__Exercise prompt__
Find every line in the rows below that contains the word "dropdown", and copy each of those lines. Treat uppercase and lowercase letters as different.

__Data records__
begin
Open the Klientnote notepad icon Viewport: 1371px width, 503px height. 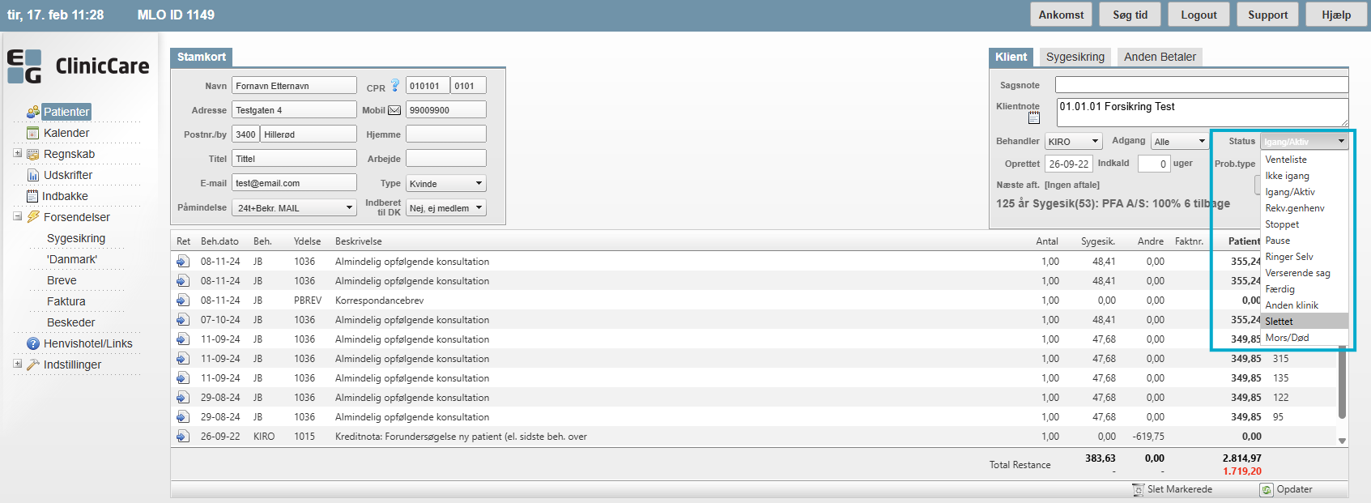click(x=1034, y=118)
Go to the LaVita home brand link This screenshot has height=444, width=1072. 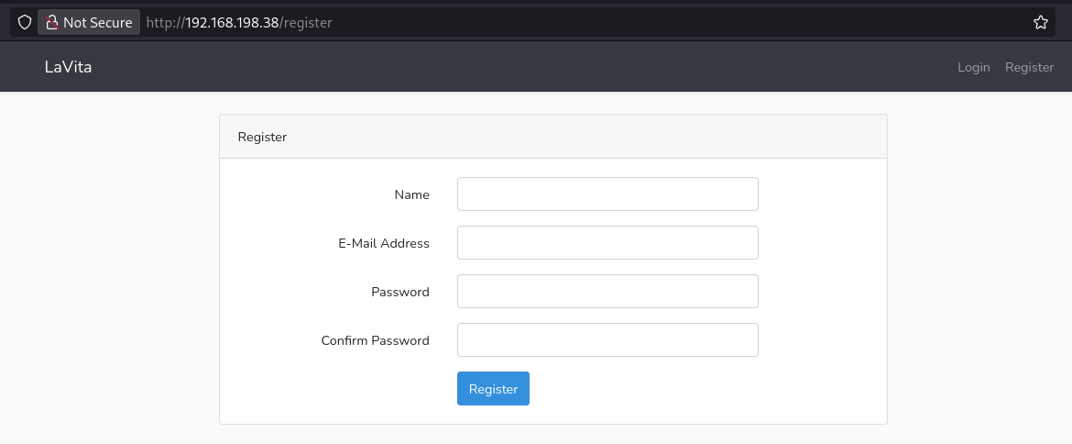[x=69, y=67]
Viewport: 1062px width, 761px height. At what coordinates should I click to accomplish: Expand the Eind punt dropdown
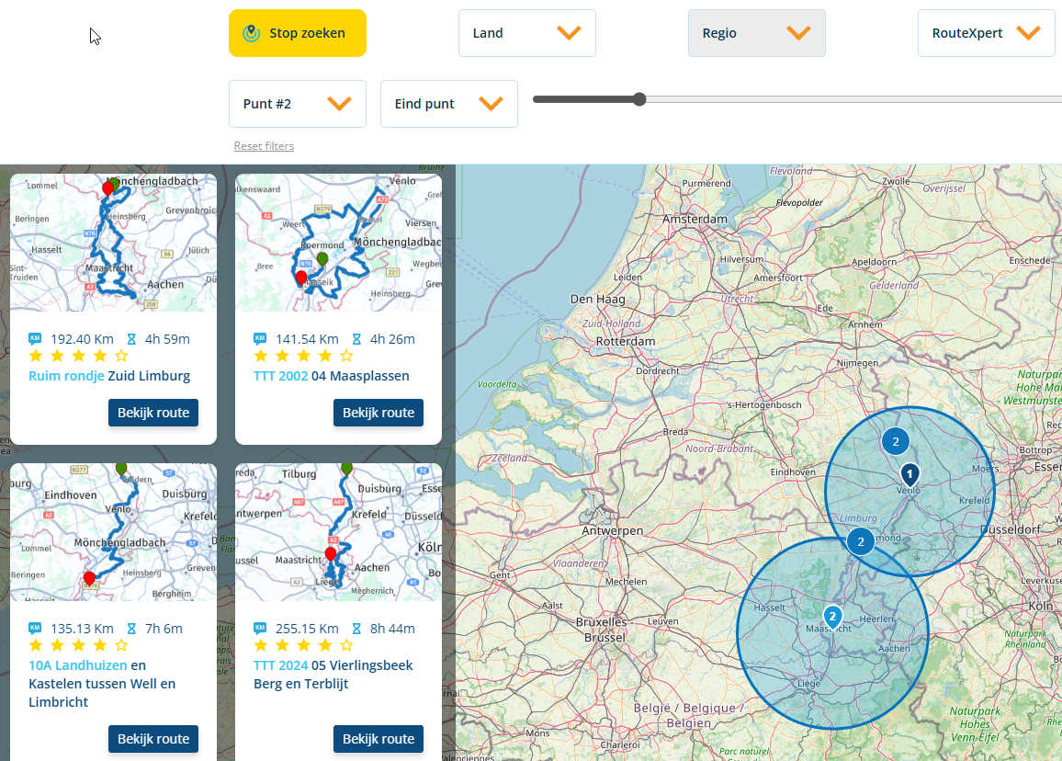coord(448,104)
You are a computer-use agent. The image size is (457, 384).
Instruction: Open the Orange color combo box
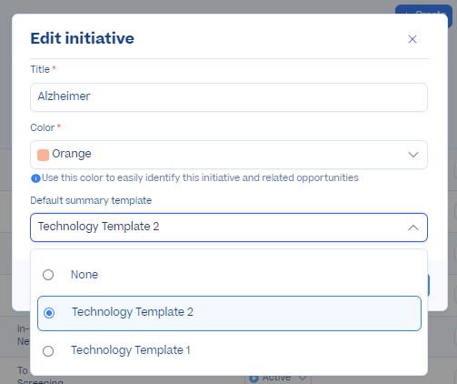[x=229, y=155]
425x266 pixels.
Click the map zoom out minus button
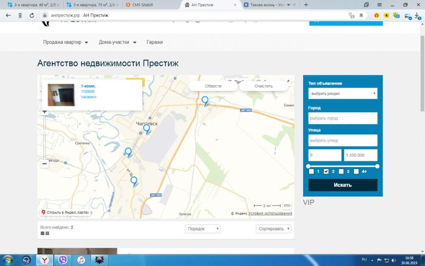pos(44,164)
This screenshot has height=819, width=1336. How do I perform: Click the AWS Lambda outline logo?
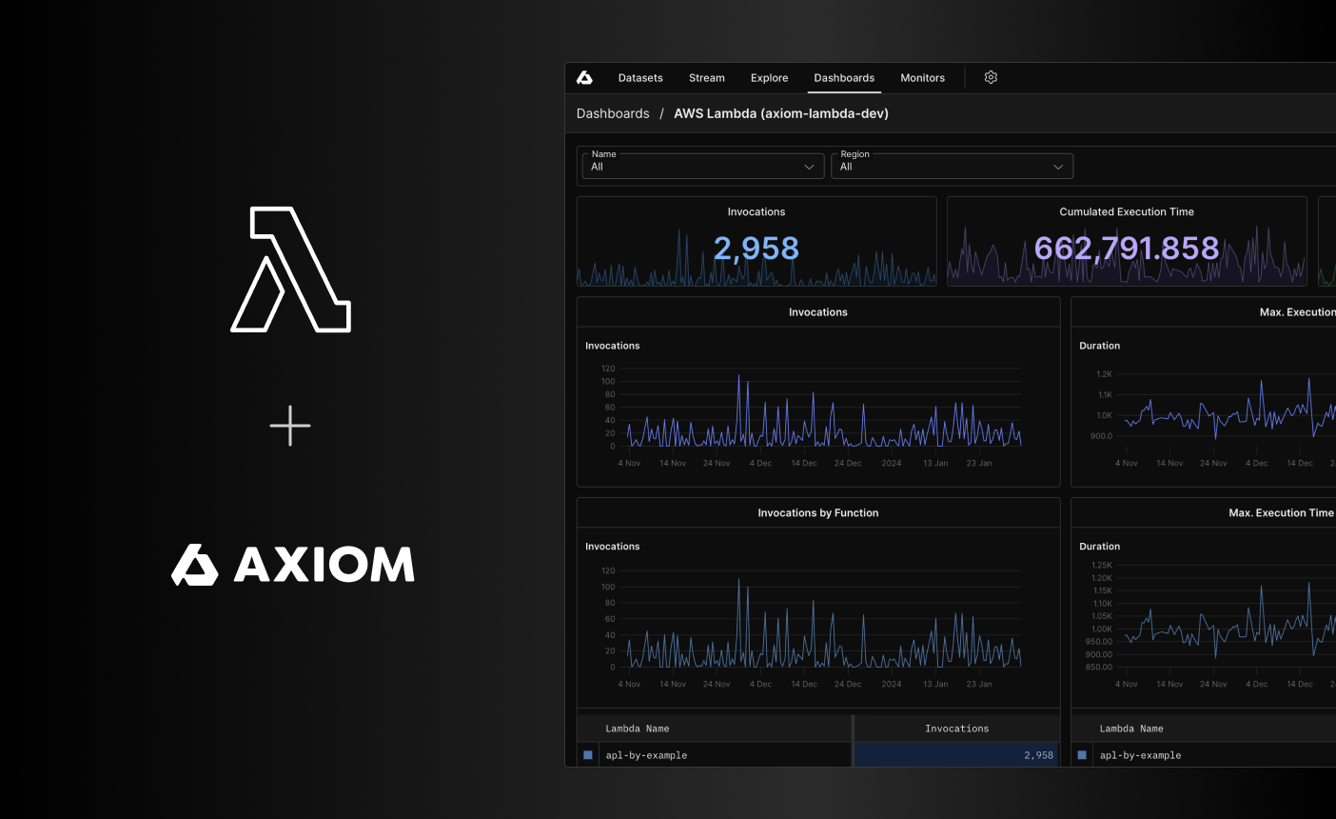[x=290, y=269]
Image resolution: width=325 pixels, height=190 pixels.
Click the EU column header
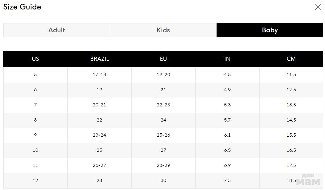click(163, 59)
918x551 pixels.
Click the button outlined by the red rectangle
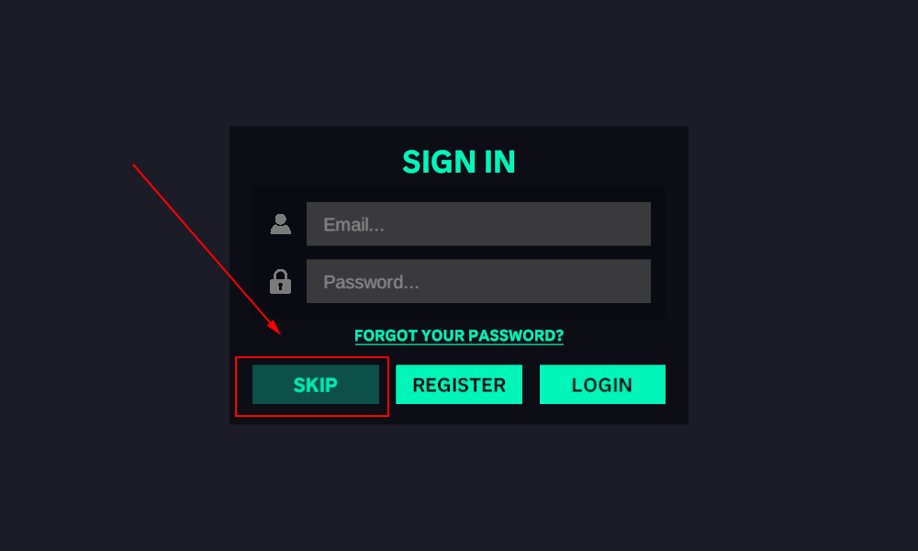(316, 384)
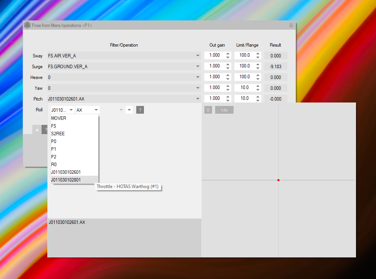Image resolution: width=376 pixels, height=279 pixels.
Task: Expand the Heave filter/operation dropdown
Action: tap(198, 77)
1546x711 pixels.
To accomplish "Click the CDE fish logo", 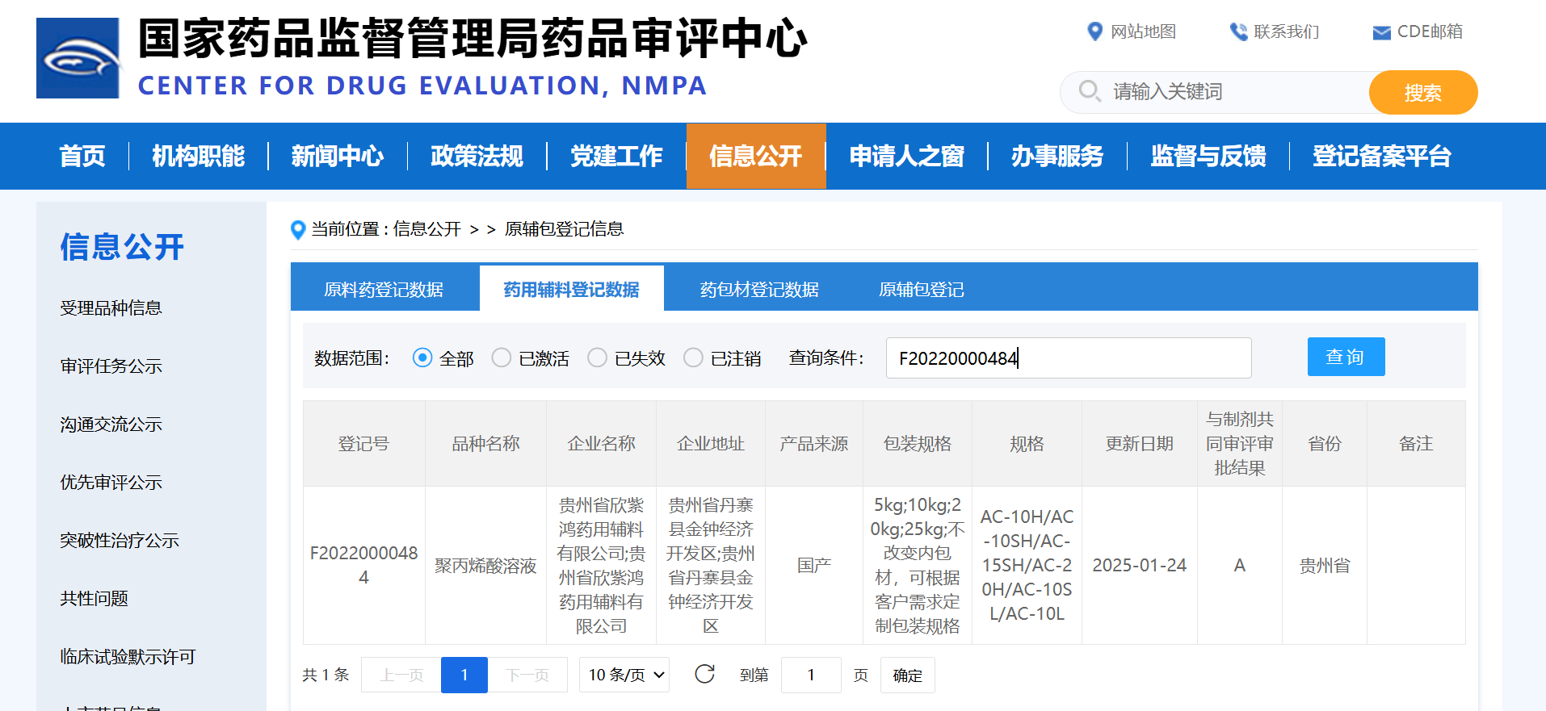I will (x=78, y=58).
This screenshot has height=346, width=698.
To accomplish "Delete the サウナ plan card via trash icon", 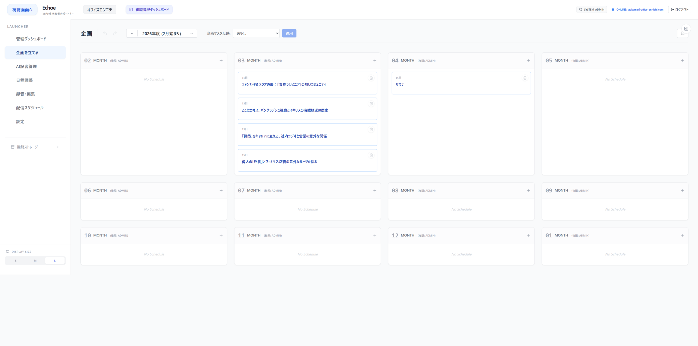I will [x=525, y=78].
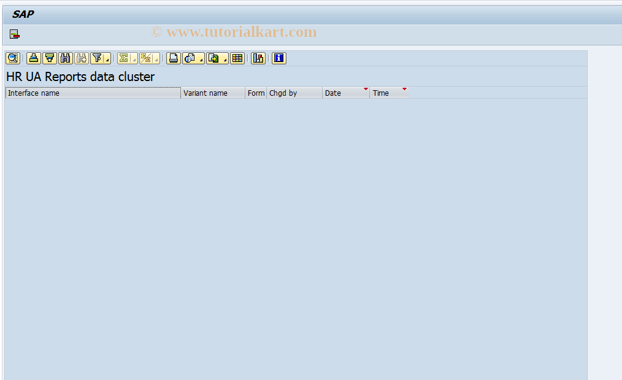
end
__Output__
Viewport: 1062px width, 761px height. At what coordinates should I click to accomplish: Expand the Eind punt dropdown
Task: Expand the Heave filter/operation dropdown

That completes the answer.